═════ Dataset content

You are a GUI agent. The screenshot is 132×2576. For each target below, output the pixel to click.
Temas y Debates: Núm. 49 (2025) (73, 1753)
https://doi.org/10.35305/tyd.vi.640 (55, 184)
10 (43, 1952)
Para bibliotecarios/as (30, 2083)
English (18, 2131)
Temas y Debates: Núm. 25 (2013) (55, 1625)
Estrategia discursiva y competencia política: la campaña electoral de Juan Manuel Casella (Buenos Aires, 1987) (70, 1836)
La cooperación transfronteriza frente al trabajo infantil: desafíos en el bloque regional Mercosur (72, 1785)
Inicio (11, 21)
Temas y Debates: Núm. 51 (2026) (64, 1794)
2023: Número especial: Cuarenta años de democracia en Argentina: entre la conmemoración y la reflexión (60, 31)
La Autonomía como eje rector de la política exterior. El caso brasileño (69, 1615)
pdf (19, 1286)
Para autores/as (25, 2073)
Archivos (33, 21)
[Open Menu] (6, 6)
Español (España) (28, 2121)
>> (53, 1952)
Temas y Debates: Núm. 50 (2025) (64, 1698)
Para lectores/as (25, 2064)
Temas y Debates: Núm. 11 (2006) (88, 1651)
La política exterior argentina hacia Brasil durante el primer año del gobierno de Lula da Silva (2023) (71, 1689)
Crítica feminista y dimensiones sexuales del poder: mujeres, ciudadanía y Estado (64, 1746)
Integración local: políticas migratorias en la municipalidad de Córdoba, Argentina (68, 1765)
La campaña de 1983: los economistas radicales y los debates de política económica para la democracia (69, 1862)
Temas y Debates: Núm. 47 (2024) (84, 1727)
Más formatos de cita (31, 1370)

══════════
═════ Dataset content

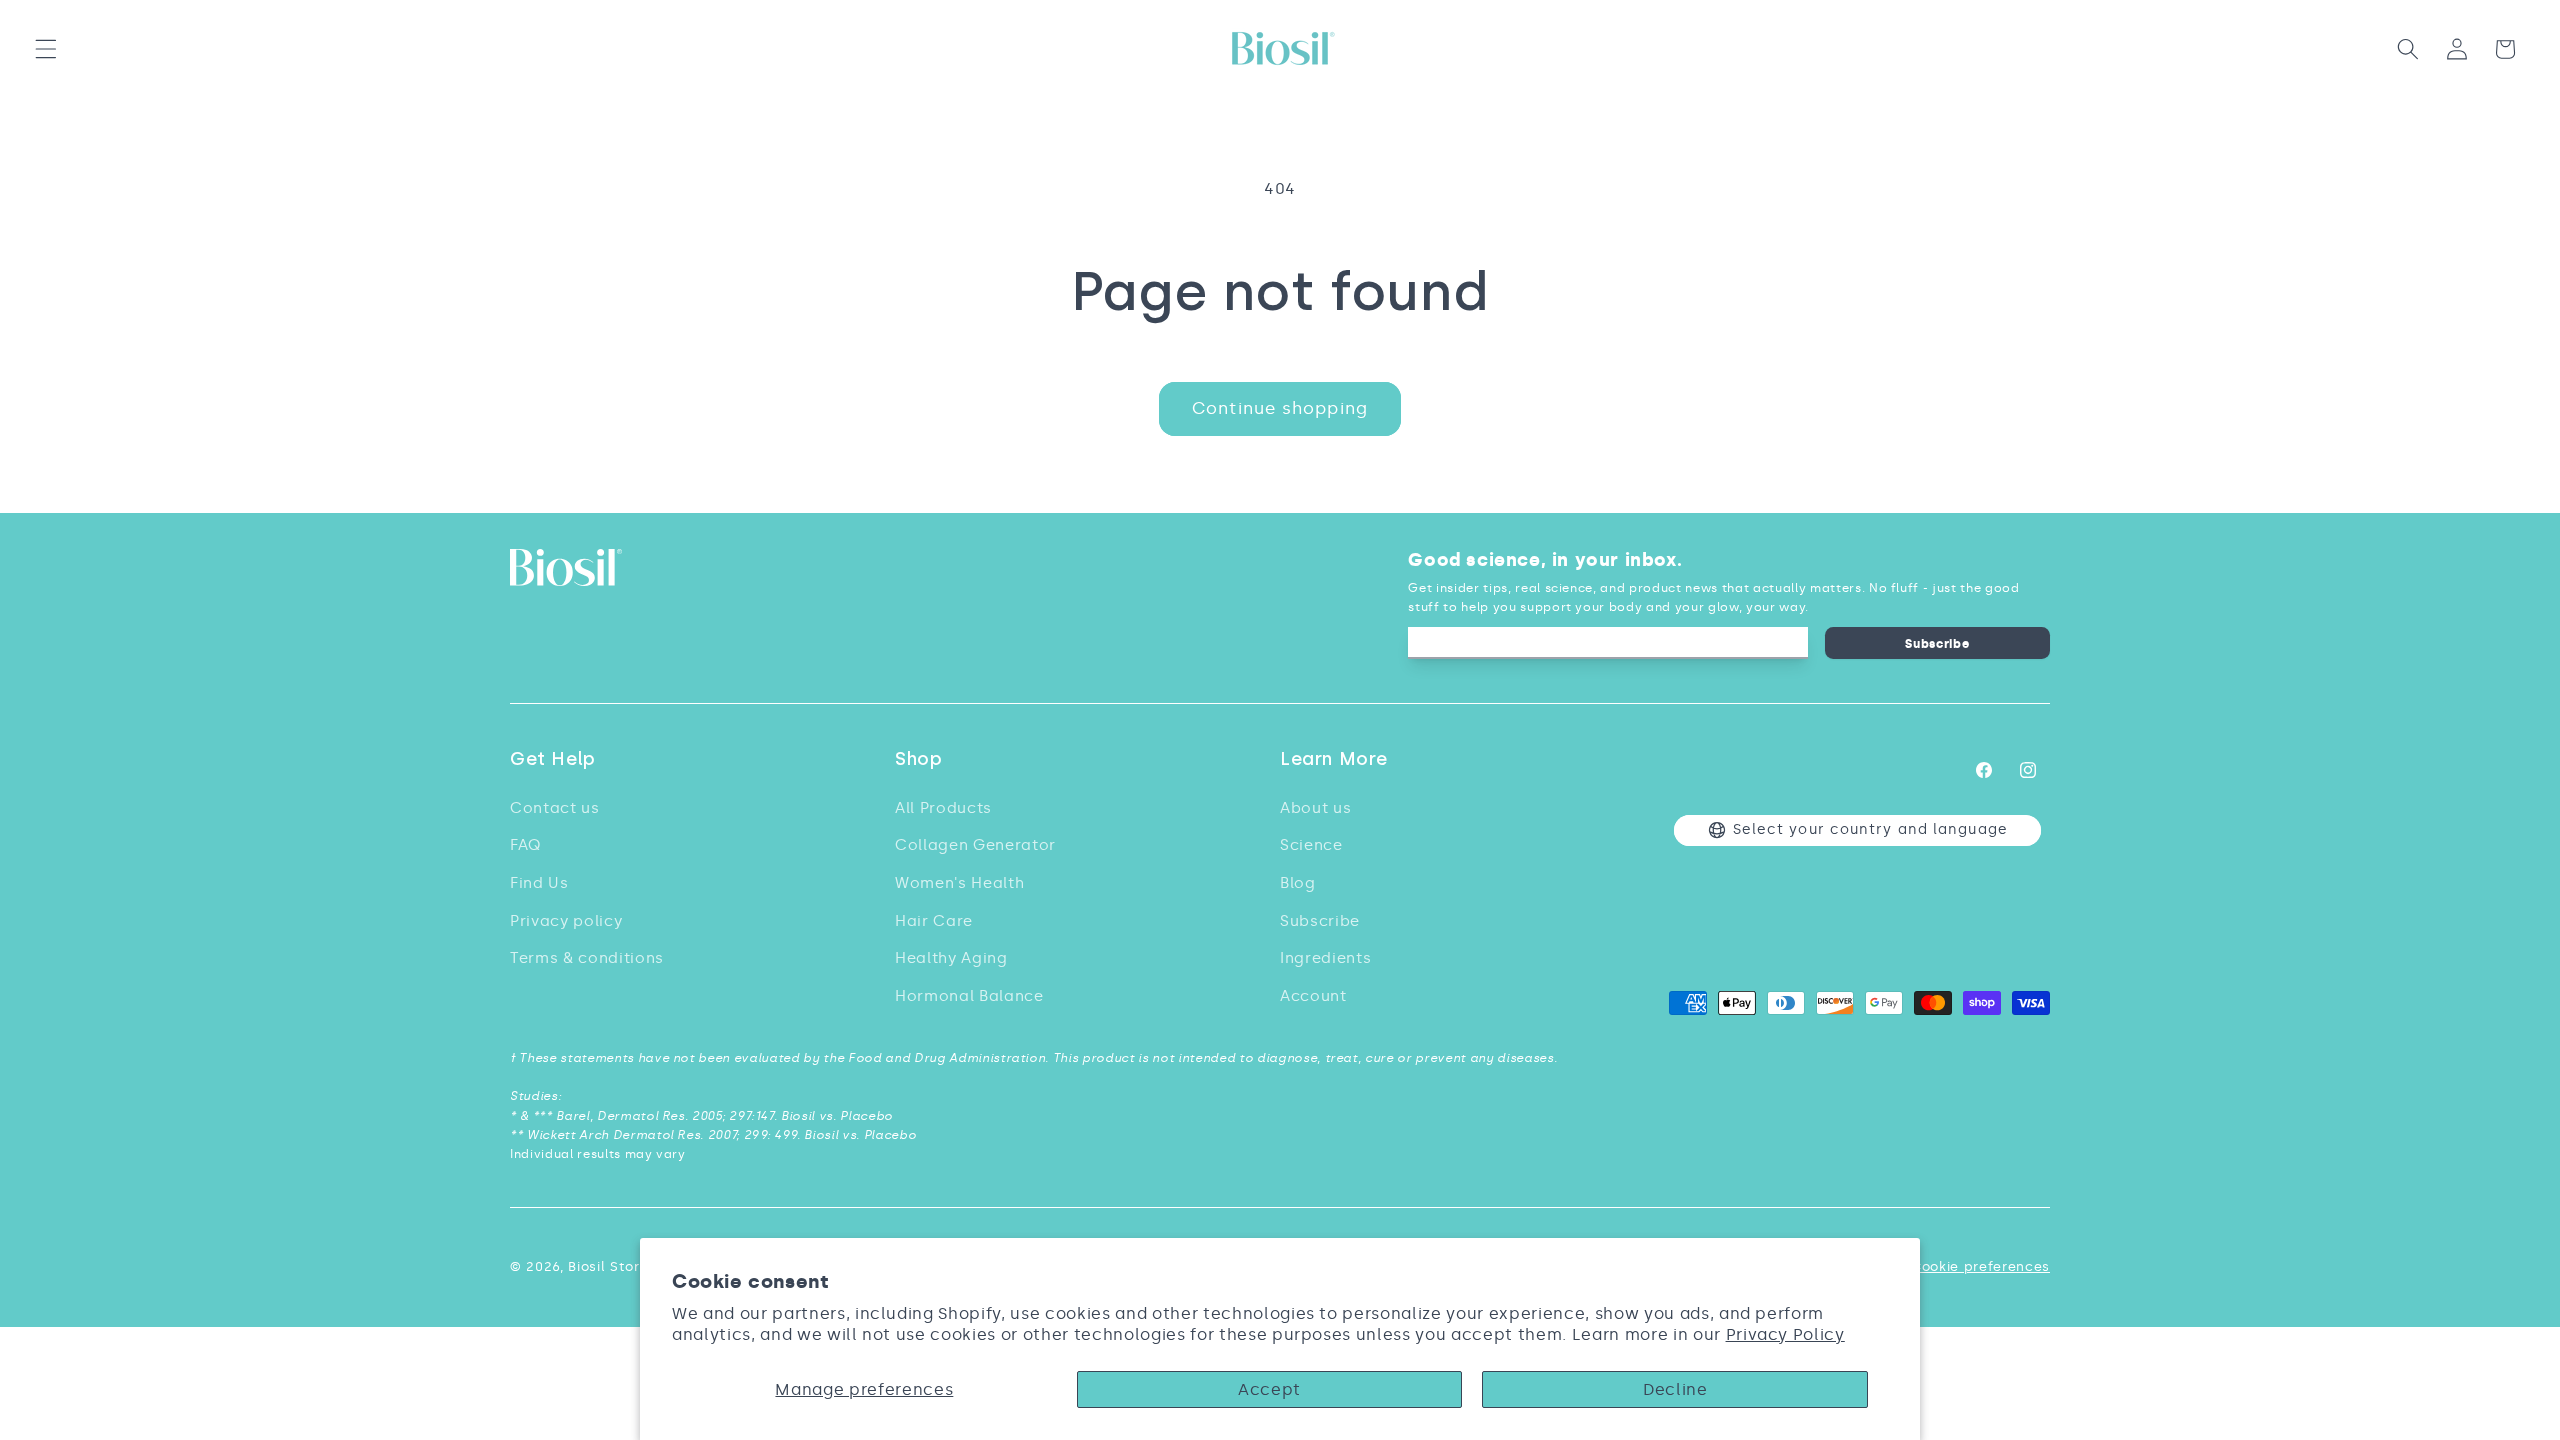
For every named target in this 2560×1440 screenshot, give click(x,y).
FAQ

══════════
═════ Dataset content

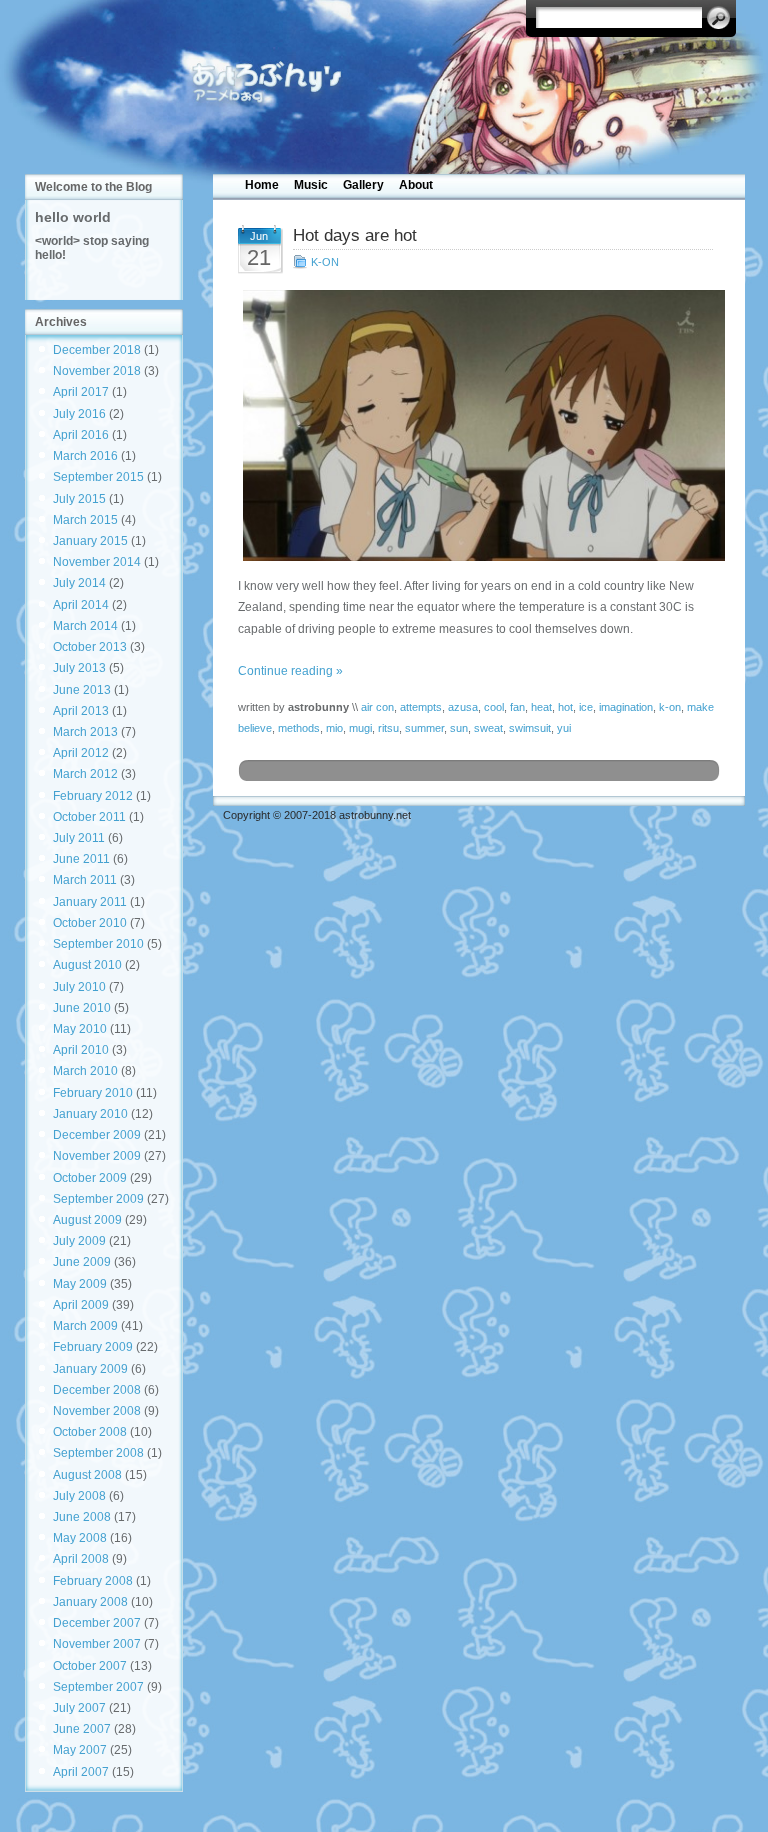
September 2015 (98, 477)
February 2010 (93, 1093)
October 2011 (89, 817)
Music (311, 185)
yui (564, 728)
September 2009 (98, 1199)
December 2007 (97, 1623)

══════════

Your task.
Among the entries above, the line containing "Integración local: políticas", the line containing "Más formatos de cita (31, 1370)", and all lines between them are to be restated word for word; nothing else belongs in the reply.

Task result.
Integración local: políticas migratorias en la municipalidad de Córdoba, Argentina (68, 1765)
La campaña de 1983: los economistas radicales y los debates de política económica para la democracia (69, 1862)
Temas y Debates: Núm. 47 (2024) (84, 1727)
Más formatos de cita (31, 1370)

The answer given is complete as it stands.